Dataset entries

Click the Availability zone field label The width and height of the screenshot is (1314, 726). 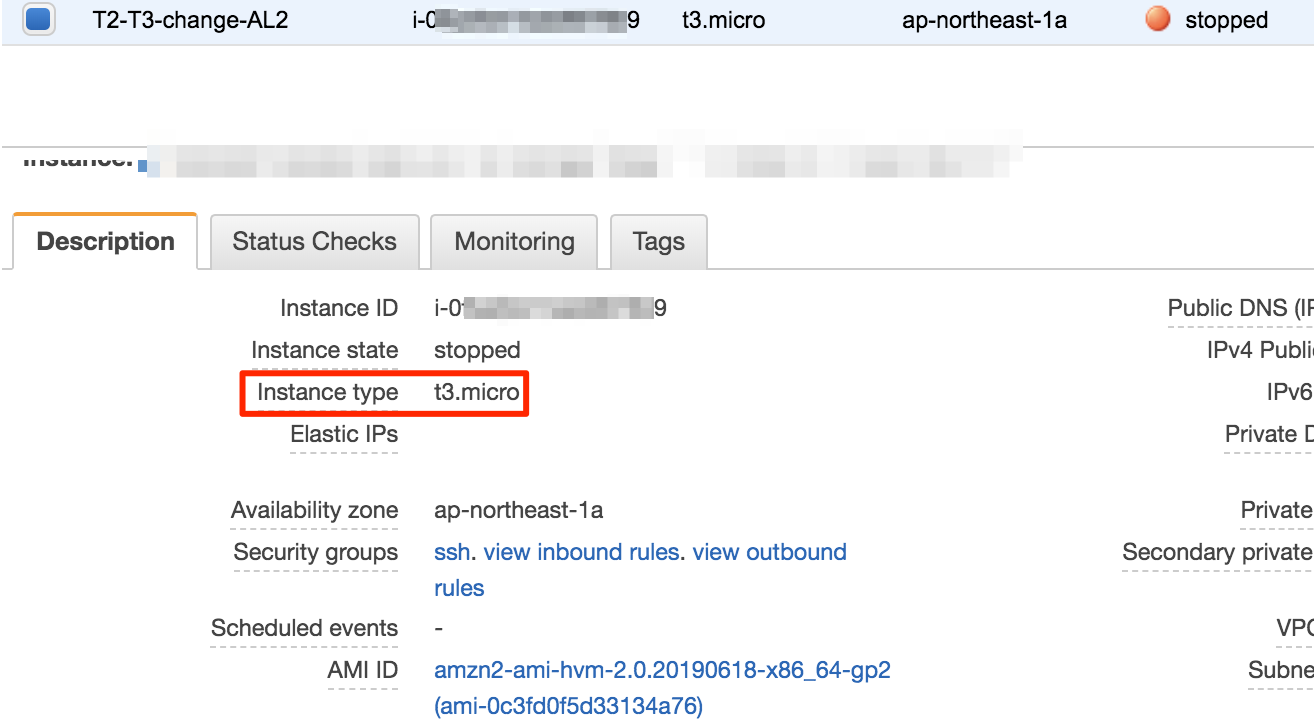click(x=314, y=510)
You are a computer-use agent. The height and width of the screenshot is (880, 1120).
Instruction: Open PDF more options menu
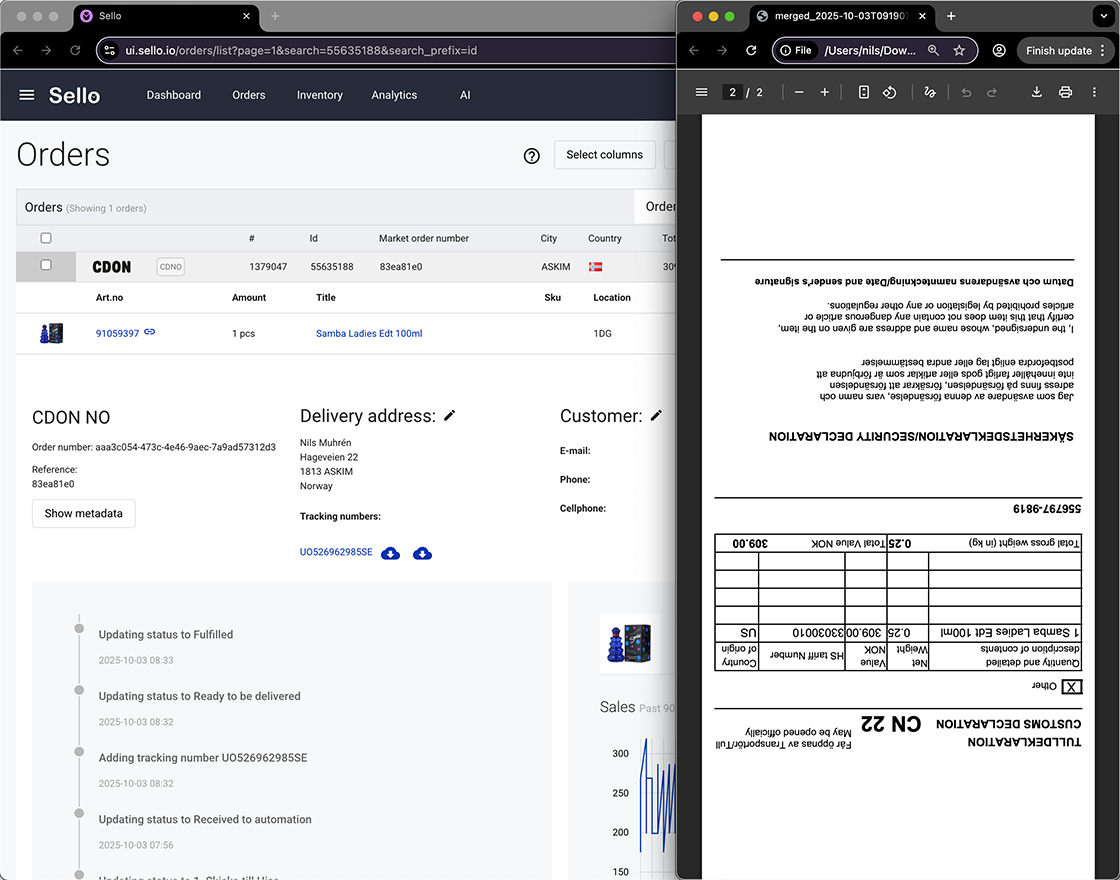click(x=1093, y=92)
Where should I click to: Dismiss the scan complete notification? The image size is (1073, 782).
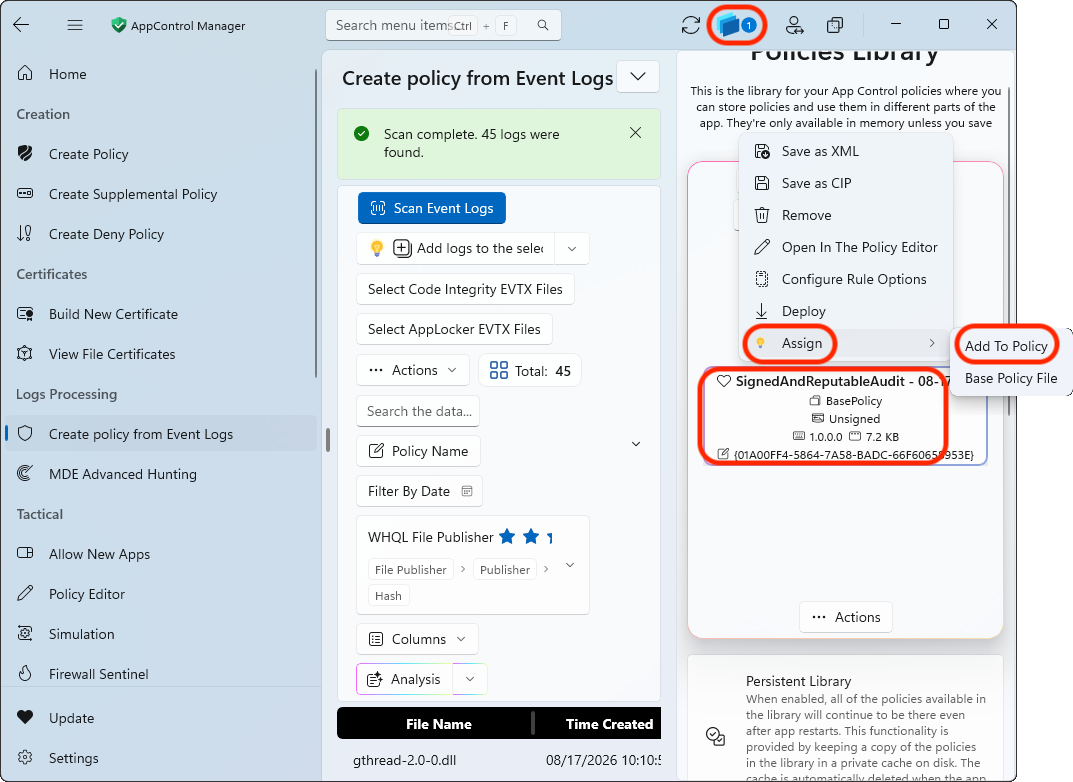pos(635,133)
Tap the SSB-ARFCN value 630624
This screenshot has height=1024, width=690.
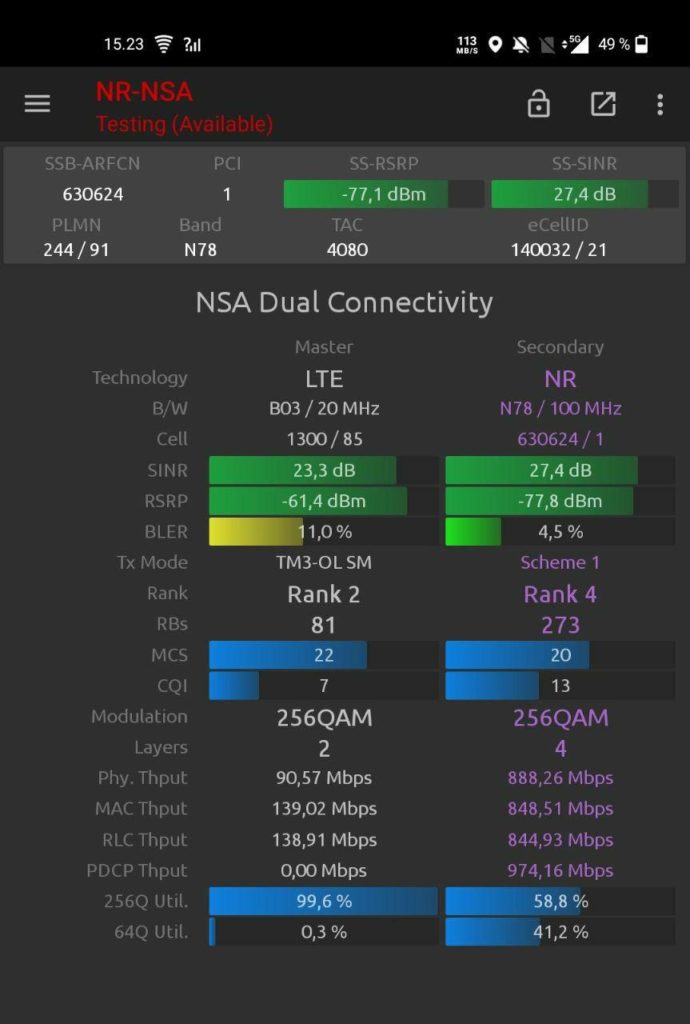[x=93, y=194]
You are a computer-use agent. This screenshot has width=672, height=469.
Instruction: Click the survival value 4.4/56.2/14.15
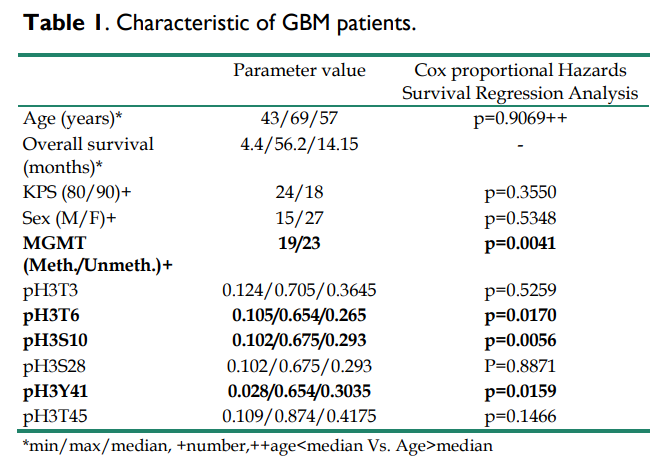tap(299, 143)
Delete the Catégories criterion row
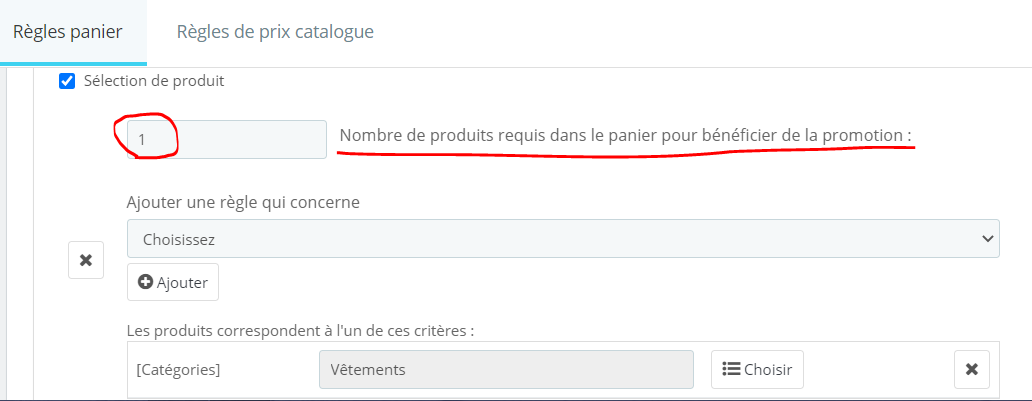Screen dimensions: 1032x401 (x=971, y=369)
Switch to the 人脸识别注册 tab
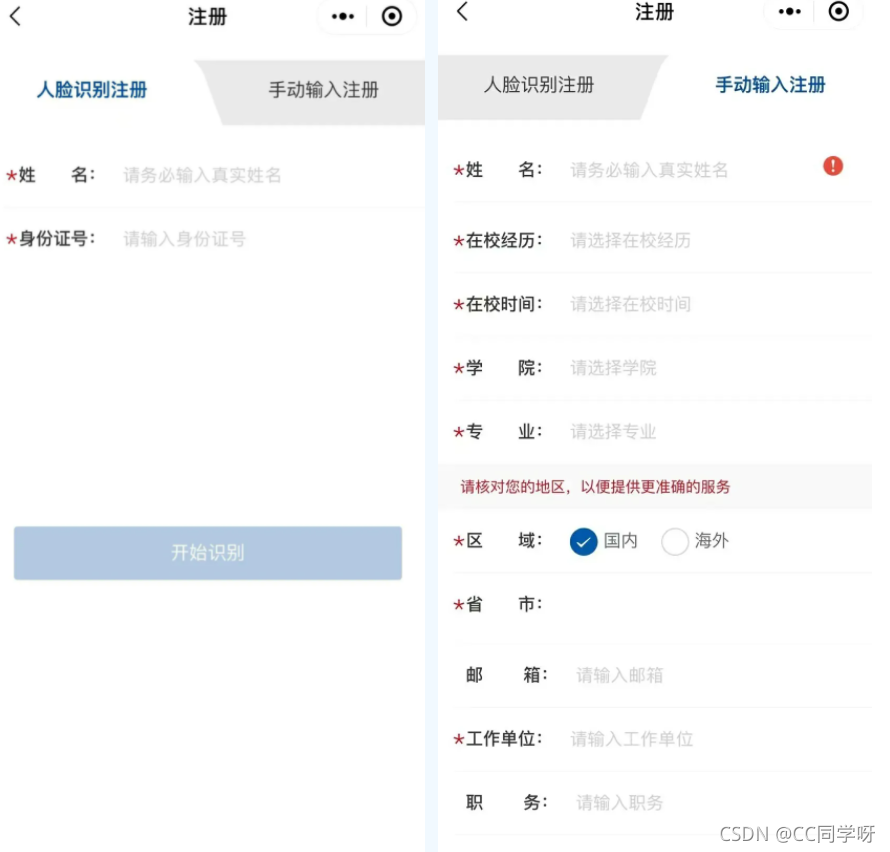 click(x=537, y=86)
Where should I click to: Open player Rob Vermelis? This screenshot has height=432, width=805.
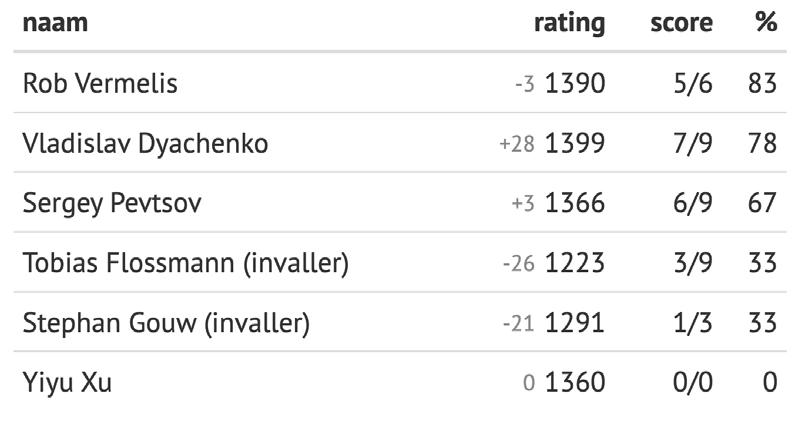pos(100,83)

> WHAT YOU ARE ASKED TO DO: Filter the lines above, keeping each one that contains the string "agent".

> ANSWER BOX:
You are a computer-use agent. The height and width of the screenshot is (880, 1120).
You are a computer-use agent. This screenshot has width=672, height=469.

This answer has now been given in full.